> About this task: Every line below from the one with "Select November 15 in the calendar" through the one with "The image size is (1197, 409)." should be retyped exactly, both ends included; no other lines and no pictures.

#####

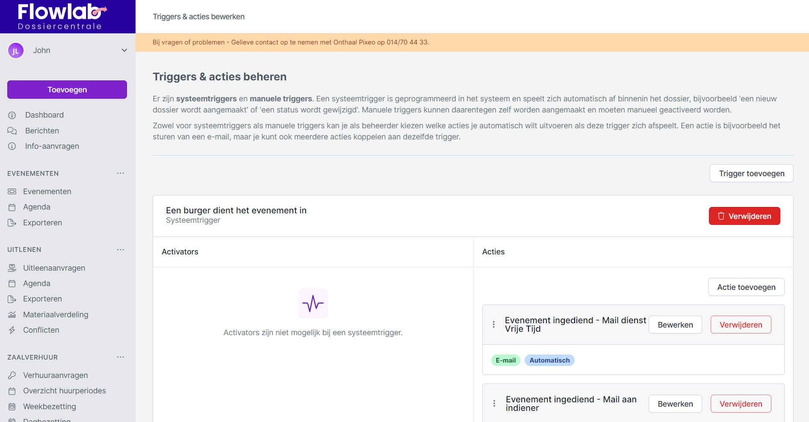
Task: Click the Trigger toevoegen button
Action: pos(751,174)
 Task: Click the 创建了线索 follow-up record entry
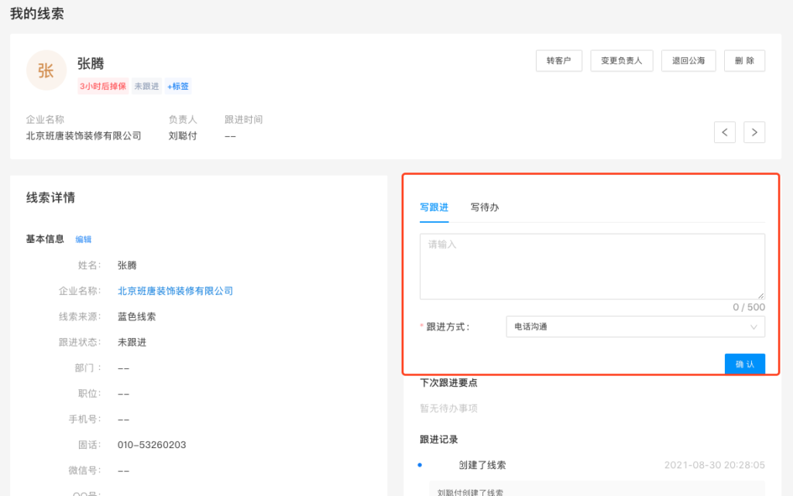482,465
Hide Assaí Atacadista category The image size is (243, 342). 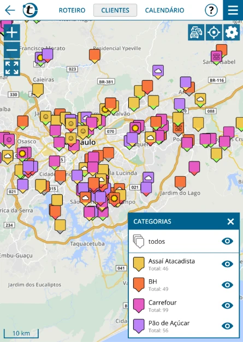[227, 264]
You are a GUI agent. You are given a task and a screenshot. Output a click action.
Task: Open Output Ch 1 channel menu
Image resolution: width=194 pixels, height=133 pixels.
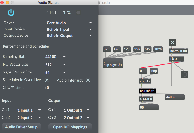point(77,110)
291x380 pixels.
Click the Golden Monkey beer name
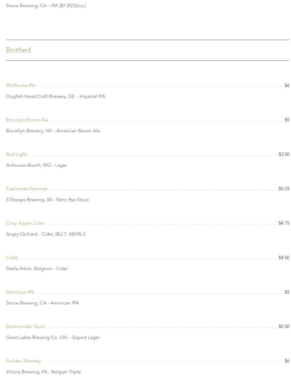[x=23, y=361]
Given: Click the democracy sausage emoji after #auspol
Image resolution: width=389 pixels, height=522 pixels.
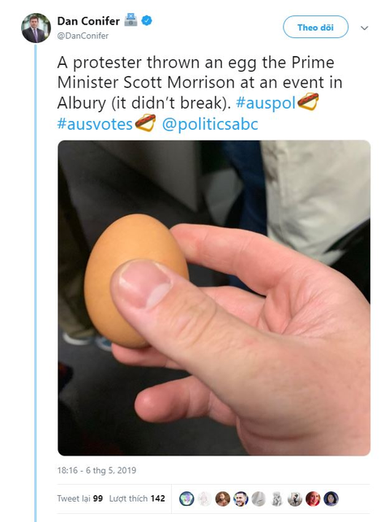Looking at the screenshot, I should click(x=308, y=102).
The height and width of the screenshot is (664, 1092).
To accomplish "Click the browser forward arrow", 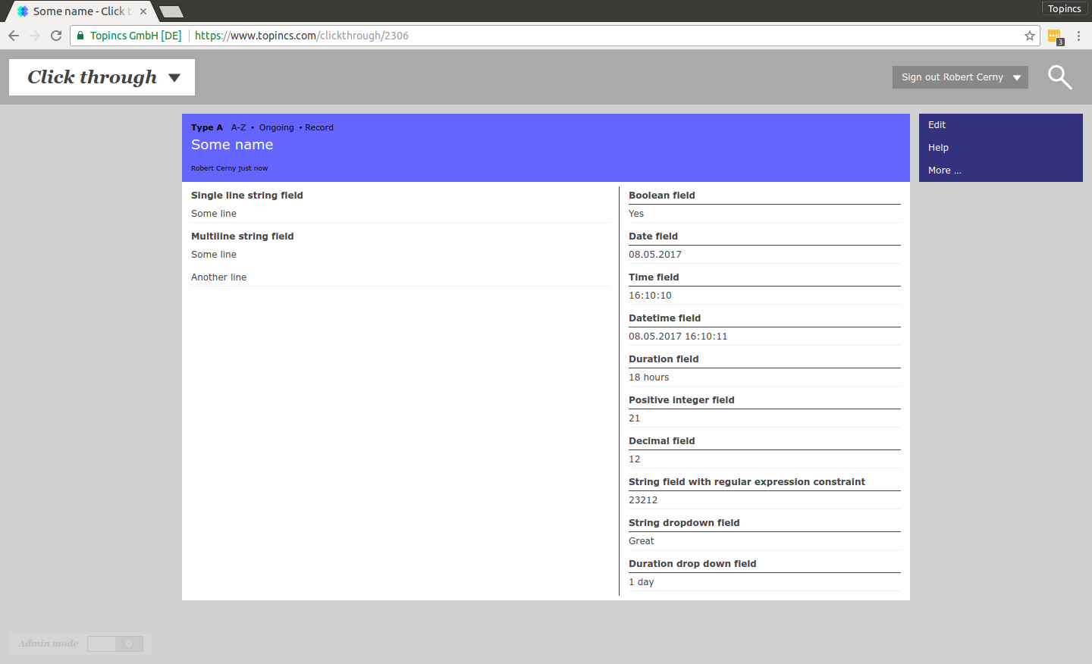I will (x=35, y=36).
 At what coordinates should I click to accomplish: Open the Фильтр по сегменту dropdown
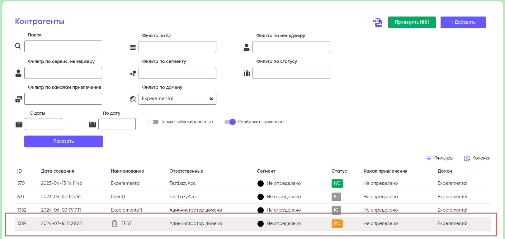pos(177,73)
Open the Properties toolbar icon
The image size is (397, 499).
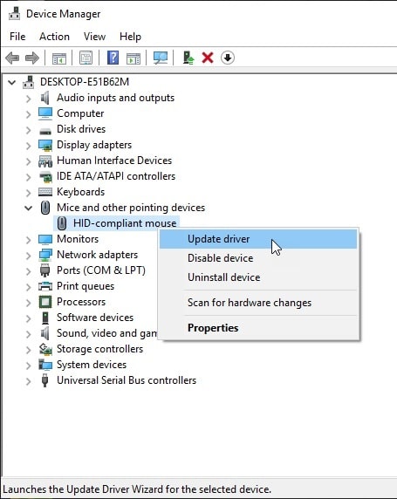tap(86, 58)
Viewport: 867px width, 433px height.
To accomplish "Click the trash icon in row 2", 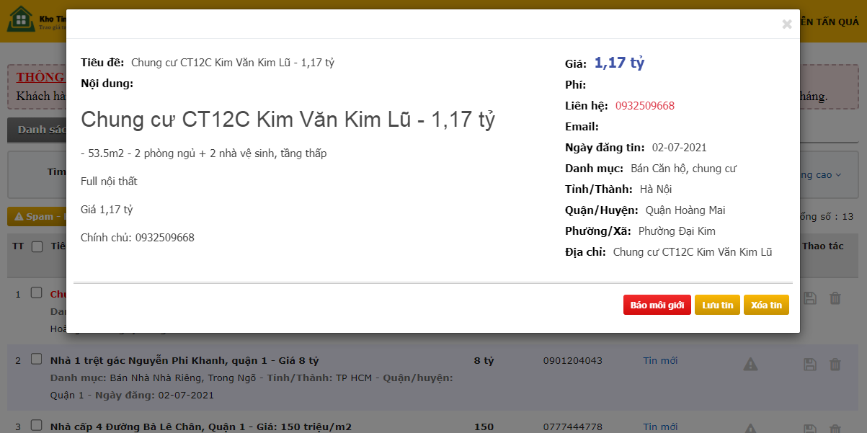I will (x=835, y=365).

#####

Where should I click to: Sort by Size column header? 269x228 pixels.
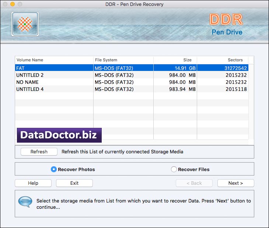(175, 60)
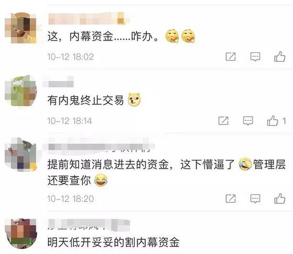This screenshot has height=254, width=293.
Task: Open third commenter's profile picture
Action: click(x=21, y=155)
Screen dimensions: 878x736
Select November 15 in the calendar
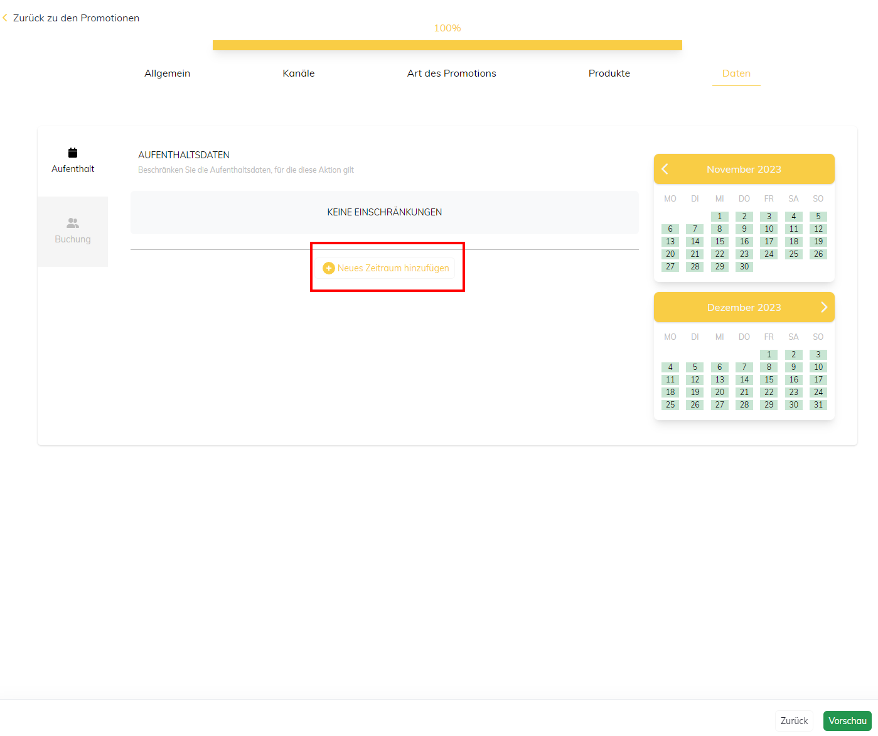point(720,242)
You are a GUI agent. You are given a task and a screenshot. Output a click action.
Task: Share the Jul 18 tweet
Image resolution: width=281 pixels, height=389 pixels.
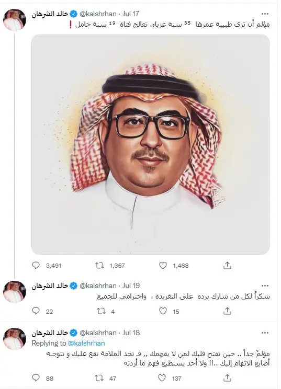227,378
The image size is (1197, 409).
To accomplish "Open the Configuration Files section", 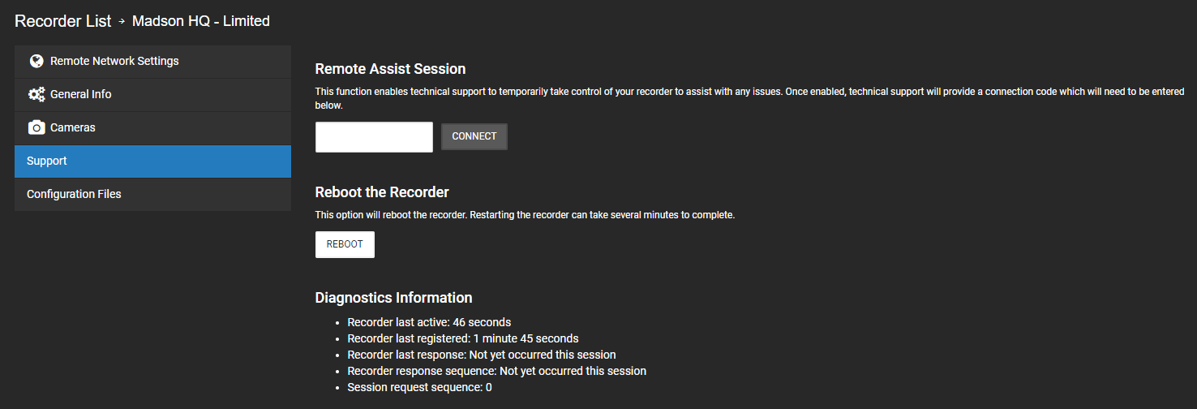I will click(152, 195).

#####

> Your response:
Select November 15 in the calendar
point(720,242)
You are a GUI agent. You are given a task and a screenshot. Output a click action.
Task: Share the Jul 18 tweet
Image resolution: width=281 pixels, height=389 pixels.
227,378
The image size is (1197, 409).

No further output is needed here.